Introduction

This course is for pharmacists and pharmacy technicians in clinical roles where safeguarding concerns may arise during patient care. Level 3 practice goes beyond recognising obvious abuse or reporting a concern.
It includes applying professional judgement where risk, autonomy, treatment decisions, family influence and possible coercion overlap in ways that are not immediately clear.
That is the main difference between Level 2 and Level 3. Level 2 staff should recognise concerns, respond appropriately, record clearly and use correct escalation routes. Level 3 clinicians are expected to identify more complex patterns, understand how safeguarding affects care, document concerns defensibly, and contribute to safeguarding decisions and processes without exceeding their role.

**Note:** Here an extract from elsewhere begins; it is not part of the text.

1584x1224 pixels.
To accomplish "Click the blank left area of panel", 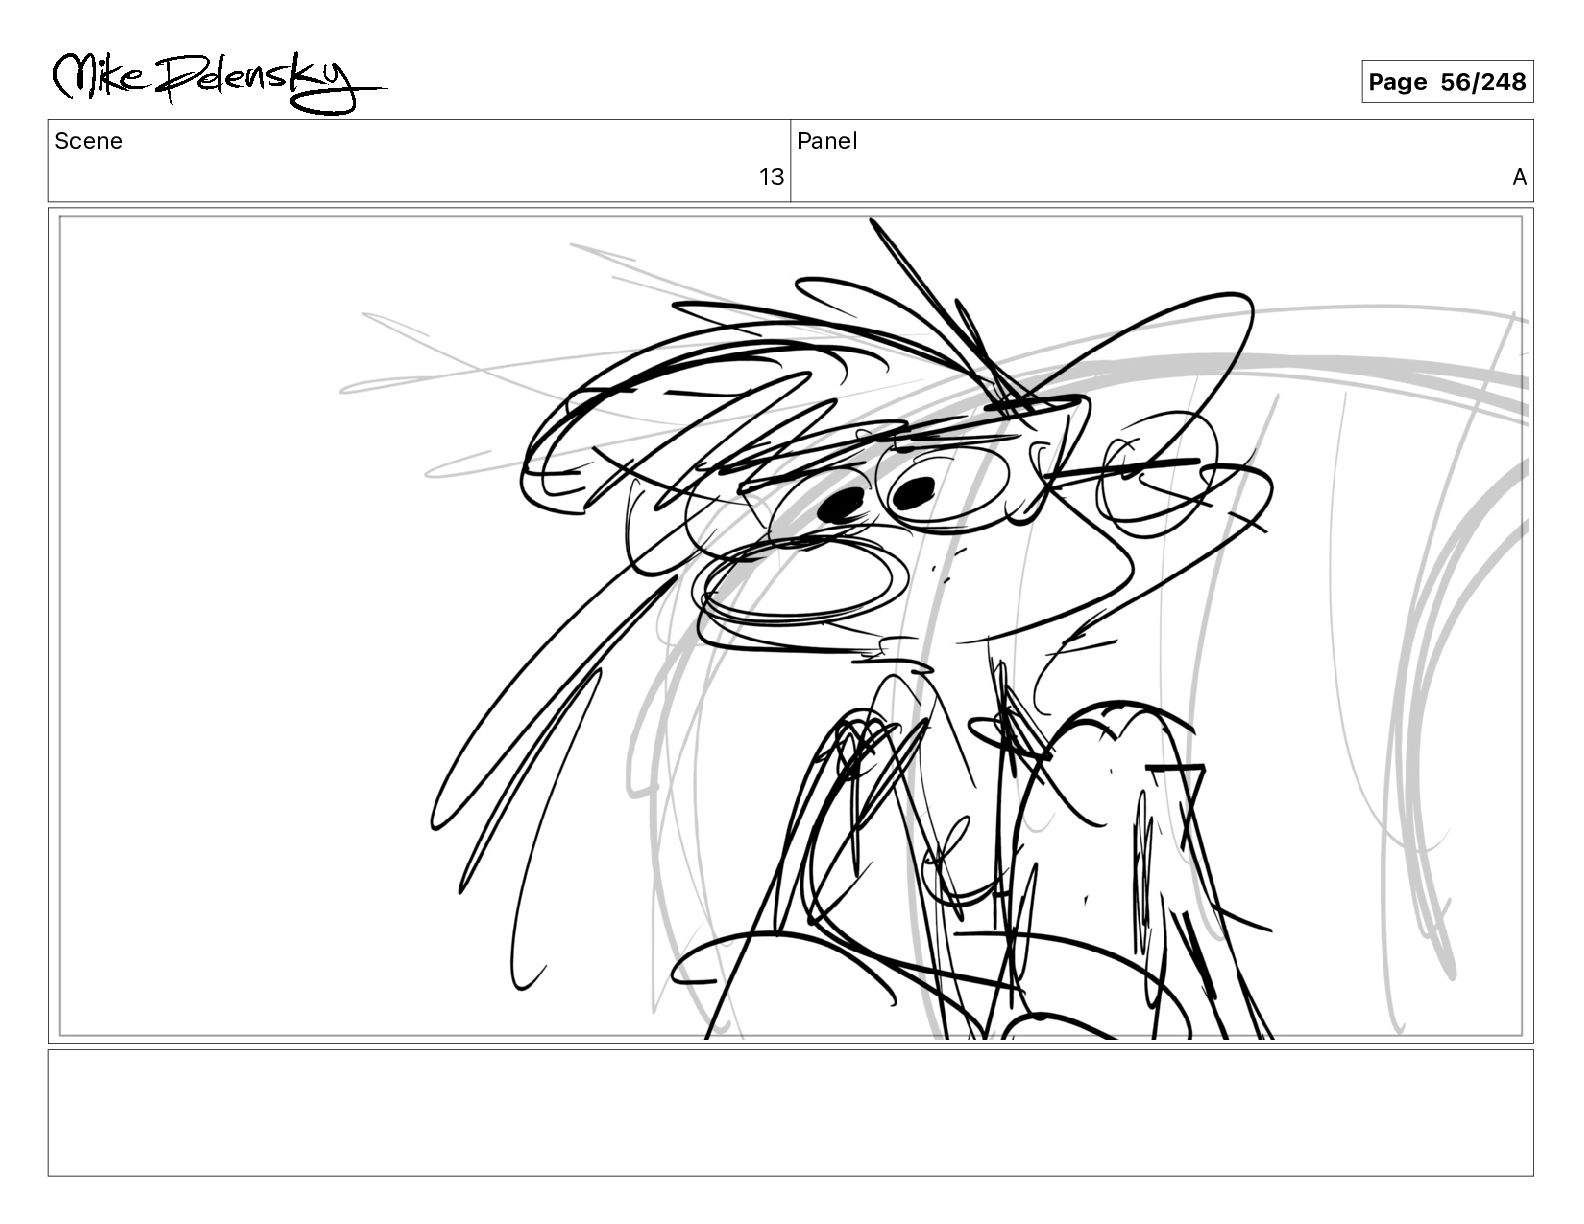I will click(240, 620).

Why This Matters in Clinical Pharmacy
Safeguarding issues may appear during:
- a structured medication review
- a prescribing consultation
- a vaccination appointment
- a medicines optimisation discussion
- a hospital discharge check
- a care home visit
The person at risk may not disclose abuse. You may notice they cannot speak freely, their answers change when another person is present, treatment decisions seem controlled by someone else, or fear, confusion, dependency or neglect appear to be affecting care.
Level 3 safeguarding requires careful observation, trauma-informed thinking, clear records and lawful information sharing when risk is significant. Routine clinical work can become a safeguarding encounter quickly.
In Level 3 clinical practice, safeguarding concerns often present through complexity, inconsistency and professional unease rather than through a direct disclosure alone.